Day 31 ~ This is what the hold up was for

The surveyor showed up.  He spent a day with tripods, laser beam machines, and other magical devices and then, towards the end of the day, there was a lot of good old fashioned hammering.  As soon as he left I walked the job site and found 2″ X 2″ wooden stakes pounded into the rock at each corner of the house  And this house has a lot of corners, fourteen of them, I counted and then I double checked.  Twice.  He sprayed each of the fourteen stakes bright pink.  Now we can move on to the foundation walls.  Finally.

Day 30 ~ Okay I am sick of looking at this!

On Day 5, which was 25 days ago, the excavator who cleared the lot and dug trenches where the walls of our house will eventually go, finished.  He was done.  He took his big machine and he left.  The trenches are filled with large rock and he’s painted where the foundation forms are to be built.  We are now on Day 30 and nothing has happened for over two weeks.  David, who left for India yesterday for a vacation with family, was hoping to SEE something before he left.  No luck.  We are waiting for a surveyor to show up and put stakes in the exact corners where the walls meet in our new home.

Day 1 ~ The Real Day One

David and I woke up in Harlem on the last day of this year’s six night visit to Manhattan.  We gained three hours on our flight back home and, after picking Opal up at her sister’s house, still managed to get home to Georgetown in time to see in the day’s fading light that work happened.  Excavation has begun.  From walking out of Mary and Melinda’s party on November 7th of 2015, when I said to David while he was driving us home, “That’s it, I want to build a house for us,” to today, that’s how long it took.  From inception to actual ground breaking, one year, ten months, and eighteen days.  Just shy of two full years.  Wow.  And whew.

And so it goes . . . . .

Got up early, left the house early, well before 8:00 AM, as it’s Monday and I have my weekly office meeting to run.  No workers were on site when I left but it was early and I figured they’d show up near or after eight.  Busy day at work, many agents coming at me with many needs, so I completely forgot that today was DAY ONE.  David and I are leaving for 6 days in Manhattan tomorrow so I came home early, 2:30 PM, to pack.  I just assumed I’d turn the corner onto Flora and there would be heavy equipment tearing up the street in front of our vacant lot.  But no.  No.
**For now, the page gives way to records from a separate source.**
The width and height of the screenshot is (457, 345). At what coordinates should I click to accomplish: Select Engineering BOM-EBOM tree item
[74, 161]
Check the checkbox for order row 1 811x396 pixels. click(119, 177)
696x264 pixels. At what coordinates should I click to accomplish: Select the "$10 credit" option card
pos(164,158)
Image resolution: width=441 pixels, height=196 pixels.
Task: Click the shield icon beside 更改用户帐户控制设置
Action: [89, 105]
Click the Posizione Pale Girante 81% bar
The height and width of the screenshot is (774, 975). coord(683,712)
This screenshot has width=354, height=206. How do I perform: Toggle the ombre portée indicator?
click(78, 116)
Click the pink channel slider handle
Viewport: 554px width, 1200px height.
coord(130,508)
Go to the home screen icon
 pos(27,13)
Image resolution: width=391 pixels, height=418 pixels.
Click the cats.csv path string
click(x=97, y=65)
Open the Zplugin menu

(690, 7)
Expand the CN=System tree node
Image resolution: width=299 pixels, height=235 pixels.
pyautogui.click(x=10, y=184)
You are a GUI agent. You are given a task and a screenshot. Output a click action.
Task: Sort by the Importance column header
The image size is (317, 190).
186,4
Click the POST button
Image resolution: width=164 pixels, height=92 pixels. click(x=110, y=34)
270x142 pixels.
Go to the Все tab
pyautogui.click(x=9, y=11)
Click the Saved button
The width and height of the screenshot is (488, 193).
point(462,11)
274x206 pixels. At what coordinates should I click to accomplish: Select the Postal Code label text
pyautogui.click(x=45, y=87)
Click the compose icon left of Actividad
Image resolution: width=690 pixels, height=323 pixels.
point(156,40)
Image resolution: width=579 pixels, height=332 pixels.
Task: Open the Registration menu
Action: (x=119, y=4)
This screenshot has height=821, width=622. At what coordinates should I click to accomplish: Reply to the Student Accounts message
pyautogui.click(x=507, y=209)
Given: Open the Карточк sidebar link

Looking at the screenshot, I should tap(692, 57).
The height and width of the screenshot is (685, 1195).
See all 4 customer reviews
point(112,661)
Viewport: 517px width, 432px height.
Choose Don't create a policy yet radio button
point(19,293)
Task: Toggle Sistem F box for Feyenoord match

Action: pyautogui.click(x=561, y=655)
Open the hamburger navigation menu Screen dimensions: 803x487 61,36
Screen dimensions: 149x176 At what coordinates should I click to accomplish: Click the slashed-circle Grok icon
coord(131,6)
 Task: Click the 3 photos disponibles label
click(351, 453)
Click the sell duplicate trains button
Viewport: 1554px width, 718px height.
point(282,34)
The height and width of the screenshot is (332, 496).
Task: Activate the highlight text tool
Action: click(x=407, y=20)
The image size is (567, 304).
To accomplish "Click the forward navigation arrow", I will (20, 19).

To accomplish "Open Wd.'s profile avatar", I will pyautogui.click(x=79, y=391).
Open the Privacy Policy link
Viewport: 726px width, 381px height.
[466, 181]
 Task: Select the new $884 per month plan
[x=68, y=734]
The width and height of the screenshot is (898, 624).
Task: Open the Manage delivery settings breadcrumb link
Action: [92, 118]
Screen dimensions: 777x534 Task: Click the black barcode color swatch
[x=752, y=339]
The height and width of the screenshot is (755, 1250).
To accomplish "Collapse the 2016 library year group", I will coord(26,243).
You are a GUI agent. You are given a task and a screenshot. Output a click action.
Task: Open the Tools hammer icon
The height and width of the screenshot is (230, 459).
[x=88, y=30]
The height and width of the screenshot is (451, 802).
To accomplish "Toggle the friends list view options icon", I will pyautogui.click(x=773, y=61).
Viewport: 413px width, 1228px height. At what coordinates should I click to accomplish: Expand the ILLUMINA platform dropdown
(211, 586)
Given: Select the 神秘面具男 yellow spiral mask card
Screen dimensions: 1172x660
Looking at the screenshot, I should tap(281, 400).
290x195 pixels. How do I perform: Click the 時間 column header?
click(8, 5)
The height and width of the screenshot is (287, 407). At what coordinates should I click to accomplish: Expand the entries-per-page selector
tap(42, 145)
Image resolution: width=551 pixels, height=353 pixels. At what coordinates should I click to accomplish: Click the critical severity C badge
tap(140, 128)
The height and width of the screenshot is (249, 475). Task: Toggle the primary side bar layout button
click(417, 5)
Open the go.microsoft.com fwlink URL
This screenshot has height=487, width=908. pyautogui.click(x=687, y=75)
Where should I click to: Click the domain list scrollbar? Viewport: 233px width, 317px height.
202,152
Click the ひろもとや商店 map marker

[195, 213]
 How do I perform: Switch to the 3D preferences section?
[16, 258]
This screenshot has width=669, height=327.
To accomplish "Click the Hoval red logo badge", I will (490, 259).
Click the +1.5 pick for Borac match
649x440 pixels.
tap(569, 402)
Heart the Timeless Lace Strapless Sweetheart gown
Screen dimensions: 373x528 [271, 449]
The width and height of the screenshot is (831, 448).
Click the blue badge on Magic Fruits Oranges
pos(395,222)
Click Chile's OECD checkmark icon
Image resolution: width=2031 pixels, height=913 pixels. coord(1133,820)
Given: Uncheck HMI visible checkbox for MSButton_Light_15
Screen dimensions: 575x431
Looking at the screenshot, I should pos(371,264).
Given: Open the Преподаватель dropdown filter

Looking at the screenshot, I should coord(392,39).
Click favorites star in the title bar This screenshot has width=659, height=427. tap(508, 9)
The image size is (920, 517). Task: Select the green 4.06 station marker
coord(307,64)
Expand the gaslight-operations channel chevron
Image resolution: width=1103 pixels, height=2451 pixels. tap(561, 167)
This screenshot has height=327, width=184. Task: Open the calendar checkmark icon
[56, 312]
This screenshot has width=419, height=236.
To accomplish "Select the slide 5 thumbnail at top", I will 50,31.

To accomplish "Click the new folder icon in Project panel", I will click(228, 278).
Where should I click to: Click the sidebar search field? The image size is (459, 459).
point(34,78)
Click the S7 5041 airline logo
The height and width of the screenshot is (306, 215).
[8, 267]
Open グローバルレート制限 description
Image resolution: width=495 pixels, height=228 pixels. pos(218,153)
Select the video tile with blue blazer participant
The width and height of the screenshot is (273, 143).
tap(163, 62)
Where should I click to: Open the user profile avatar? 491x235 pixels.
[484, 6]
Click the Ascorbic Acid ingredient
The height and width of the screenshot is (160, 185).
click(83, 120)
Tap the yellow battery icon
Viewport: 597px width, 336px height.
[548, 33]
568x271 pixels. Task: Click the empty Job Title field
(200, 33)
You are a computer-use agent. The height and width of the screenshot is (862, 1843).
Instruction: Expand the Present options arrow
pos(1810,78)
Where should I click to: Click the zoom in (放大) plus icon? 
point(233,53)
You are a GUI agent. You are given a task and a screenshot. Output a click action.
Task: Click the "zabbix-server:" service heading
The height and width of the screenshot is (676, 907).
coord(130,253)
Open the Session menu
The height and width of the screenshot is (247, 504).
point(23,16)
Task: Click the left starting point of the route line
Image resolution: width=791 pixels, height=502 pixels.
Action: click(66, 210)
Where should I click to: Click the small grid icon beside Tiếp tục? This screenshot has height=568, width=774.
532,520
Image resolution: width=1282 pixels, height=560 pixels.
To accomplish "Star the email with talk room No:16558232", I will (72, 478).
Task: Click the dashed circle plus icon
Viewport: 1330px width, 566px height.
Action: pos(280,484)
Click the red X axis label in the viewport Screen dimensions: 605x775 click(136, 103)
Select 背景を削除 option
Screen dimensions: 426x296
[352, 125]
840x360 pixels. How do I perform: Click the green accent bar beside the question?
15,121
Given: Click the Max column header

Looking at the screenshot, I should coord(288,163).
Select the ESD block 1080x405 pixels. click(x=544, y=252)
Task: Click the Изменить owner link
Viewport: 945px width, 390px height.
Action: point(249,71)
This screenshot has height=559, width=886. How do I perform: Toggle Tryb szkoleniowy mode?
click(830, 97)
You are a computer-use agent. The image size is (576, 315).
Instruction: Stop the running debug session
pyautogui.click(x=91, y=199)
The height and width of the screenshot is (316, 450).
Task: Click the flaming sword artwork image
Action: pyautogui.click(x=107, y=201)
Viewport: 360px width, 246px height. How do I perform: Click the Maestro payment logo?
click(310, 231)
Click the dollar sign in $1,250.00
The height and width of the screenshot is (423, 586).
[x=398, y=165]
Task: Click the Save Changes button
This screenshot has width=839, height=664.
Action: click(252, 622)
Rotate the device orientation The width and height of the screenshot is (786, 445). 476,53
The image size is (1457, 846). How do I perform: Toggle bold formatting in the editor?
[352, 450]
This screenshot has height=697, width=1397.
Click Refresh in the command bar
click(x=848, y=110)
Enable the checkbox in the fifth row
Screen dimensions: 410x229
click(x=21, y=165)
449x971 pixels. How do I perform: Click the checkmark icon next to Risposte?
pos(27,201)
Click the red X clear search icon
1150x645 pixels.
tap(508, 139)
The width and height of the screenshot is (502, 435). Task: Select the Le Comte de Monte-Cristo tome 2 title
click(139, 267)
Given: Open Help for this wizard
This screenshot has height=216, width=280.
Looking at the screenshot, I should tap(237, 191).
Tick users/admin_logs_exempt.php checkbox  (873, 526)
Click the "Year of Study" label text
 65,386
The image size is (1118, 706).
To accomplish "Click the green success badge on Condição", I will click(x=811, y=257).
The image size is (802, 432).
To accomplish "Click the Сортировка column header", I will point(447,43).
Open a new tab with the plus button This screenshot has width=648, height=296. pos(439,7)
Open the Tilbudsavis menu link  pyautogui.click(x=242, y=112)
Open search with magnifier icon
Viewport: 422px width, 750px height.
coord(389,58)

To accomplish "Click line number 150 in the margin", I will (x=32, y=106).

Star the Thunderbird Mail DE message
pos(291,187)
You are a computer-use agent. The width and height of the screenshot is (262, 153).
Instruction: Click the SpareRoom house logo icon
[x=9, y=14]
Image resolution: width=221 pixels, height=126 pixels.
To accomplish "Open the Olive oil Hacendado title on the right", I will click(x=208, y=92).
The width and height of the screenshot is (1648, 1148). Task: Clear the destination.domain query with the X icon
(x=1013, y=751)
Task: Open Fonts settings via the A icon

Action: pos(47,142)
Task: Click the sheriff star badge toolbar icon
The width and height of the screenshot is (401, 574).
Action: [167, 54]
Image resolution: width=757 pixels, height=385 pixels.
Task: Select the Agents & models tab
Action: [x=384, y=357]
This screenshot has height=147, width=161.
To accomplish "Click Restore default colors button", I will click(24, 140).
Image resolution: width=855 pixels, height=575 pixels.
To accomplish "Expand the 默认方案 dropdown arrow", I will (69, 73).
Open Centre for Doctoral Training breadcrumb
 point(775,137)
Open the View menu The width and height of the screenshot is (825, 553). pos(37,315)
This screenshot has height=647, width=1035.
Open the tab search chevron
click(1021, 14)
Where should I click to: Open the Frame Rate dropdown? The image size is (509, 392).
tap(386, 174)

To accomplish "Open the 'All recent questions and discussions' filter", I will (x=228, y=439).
Nada.  Nothing.  Not a thing had been disturbed, it was very clear no one had been here at any point throughout the day.

Really, when you think about it, it was probably the perfect start to building our house after almost two year’s of planning, pushing, and waiting.  They have clearly established how they are going to keep our expectations in check.  They have clearly established who’s really in control here.

DAY ONE, a harbinger of what’s to come.

We Got Our Permit Today ! ! !

We are shocked at what it cost us, but we actually got a building permit issued to us today.  When our architect was getting close to being ready to submit our first round of plans, I was told to go to a City of Seattle website and pay a fee for a permit number.  So I did.  The fee was modest, just a few hundred dollars.  That was painless I thought.  Later I found out that that first few hundred dollars was just a fee to get in line to apply for a permit.  It was a fee to be allowed to apply at a later time.  After a good deal of back and forth between the City and our architect, the actual plans, the final and complete set, were submitted.  The day they were I was given a very short window of time to go back to the same City website and pay for the permit.  That time it was thousands of dollars.  I foolishly thought that was it.  Surely a permit can’t cost more than the two fees we’ve paid already.  Well, yes, yes it can cost more.  About a month passed.  We were notified today that all the corrections and revisions to the plans had been approved and the permit was ready “to be picked up.”  It sounds as if I’m being invited to go down to City hall where a nice counter person is going to hand me a very official looking permit.  Nope.  Back to the City website again and – I couldn’t believe this – a few more thousand dollars to “pick it up” online.  And no one hands you anything.  You just get an email with a .pdf in it and you print out your own damn permit.  But you don’t get that email with the .pdf until AFTER you pay the third fee.  Total cost of a permit from the City of Seattle to build our house:  $6,202.

 

In November of 2015 David and I went to a party

The idea to dismantle our koi pond and garden and build a house where the koi pond and garden used to be came to us as we left a party on November 7, 2015. In 2011 David and  I downsized from a house that had 4,300 square feet of living space (and a 400 square foot garage in addition to that) to a much smaller house in the heart of Georgetown. Our current Georgetown house has two floors, each with 1,120 square feet, for a grand total of 2,240. Everything we need fits into it. Beyond being the perfect sized house for us now, it came with something that I longed for: a flat, vacant 4,000 square foot.  It had a sidewalk on the street on one side and level alley access on the other side.  It became the garden project of my dreams.  While we realized it could have a house on it, we never planned on building anything more than a great yard.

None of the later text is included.